Welcome Back, Kehila!

One of my favorite modern “Rebbes,” Dr. Brene Brown, writes that, “connection is why we’re here; it is what give purpose and meaning to our lives.” If there is one idea about human nature on which both science and religion agree, it is that social connections are integral to our health and well-being, and that family, friends, and community relationships are central features of the human experience.

Jewish tradition includes volume after volume of legal and philosophical discourse aimed at guiding the average human toward living a life of spiritual fulfillment, much of which focuses on interpersonal, familial, and communal interactions and relationships. How do we treat the vulnerable? How do we earn a living ethically and responsibly? How do we design and implement a society around principles like justice, loving-kindness, and respect? The understanding that we are all inextricably linked to one another both socially and spiritually is explicitly and implicitly found throughout this kind of literature.

I recently came across a wonderful article in by David Quammen in The Atlantic, a publication which my iPhone keeps insisting I want to read whether or not I select it for myself. Here is the link. In this article the author reminds us that despite the American and Western ideal of rugged individualism that colors so much of our experience, biology struggles to describe the organisms that inhabit our planet as individuals with any kind of accuracy. In fact, what biologists find when they study both the evolution of life as well as living organisms is an inextricably complex web of connections that resist our attempts to define either species or individuals as meaningfully distinct. We are deeply connected, and we can’t escape it.

A few examples offered in this article include:

  • The recent discovery of neanderthal DNA in direct human ancestors, blurring the lines between what had previously been considered two distinct species.
  • The Aspen tree, which behaves like an individual organism but is in fact connected deep underground to many other trees in a grove. If the grove is the individual organism, then an 80,000 year old grove covering over a hundred acres in Utah may be the earth’s largest individual organism.
  • Even a human being, the ultimate example of an individual, is in fact composed of trillions of bacteria necessary for proper food digestion. Further, each cell in our body includes mitochondria – formerly distinct bacterial organisms that evolved into cellular energy production machines that are completely integral to our lives.

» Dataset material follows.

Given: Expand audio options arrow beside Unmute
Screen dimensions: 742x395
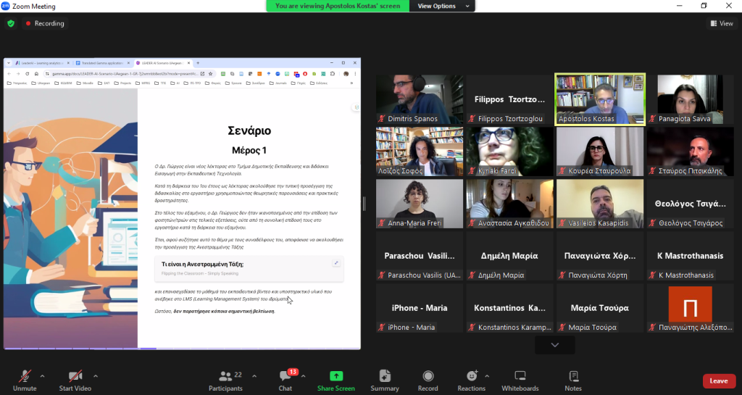Looking at the screenshot, I should pos(42,376).

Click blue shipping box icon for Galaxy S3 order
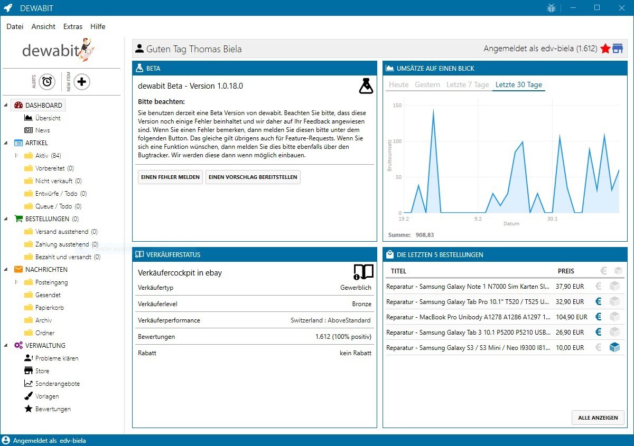pos(614,347)
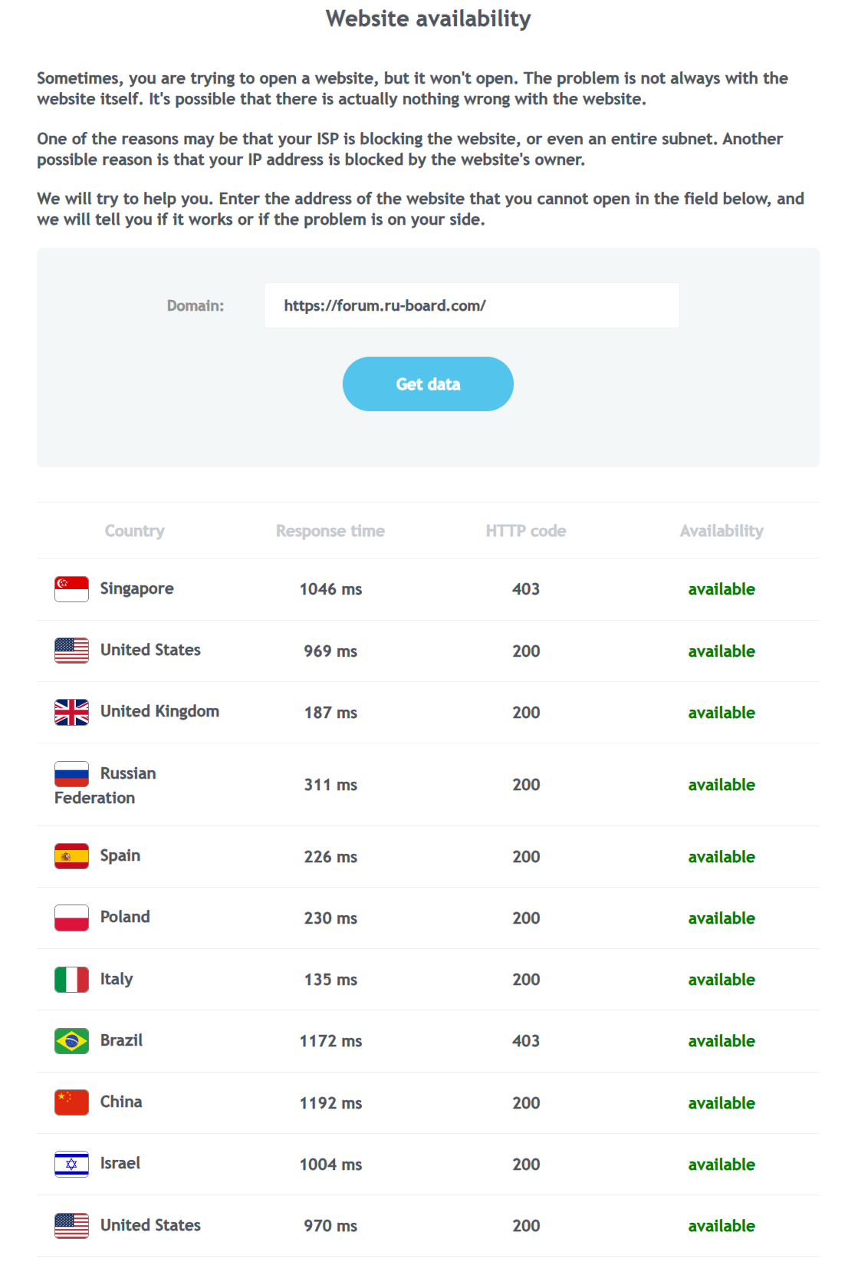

Returning to my main point — as science marches forward, we see more and more “discoveries” that in fact turn out to be confirmations of the wisdom our tradition developed over its thousands of years in numerous geographic and political systems on Earth. The central tenets about compassion, justice, empathy, are confirmed as scientifically “healthy.” Perhaps most importantly, science is confirming the idea that each human being (perhaps each living thing) doesn’t function as an individual, but as parts of a whole. Whether that whole is divinely ordained or not is a question of faith and belief, but the value placed on connection over individual couldn’t be more clear or more central.

“Neither the individual nor the state is where we discover who we are and why… Beyond the most basic rules necessary for the maintenance of the most rudimentary social order, morality lives in communities and the traditions which sustain them.”
Rabbi Lord Jonathan Sacks, The Persistence of Faith pp. 14-15

As we launch our 36th year proudly educating Jewish children in Northern Virginia, I am looking forward to continuing our conversation about education, spirituality, human nature, and how to live meaningfully through a Jewish lens. Wishing us all a fantastic Academic Year 2018-2019!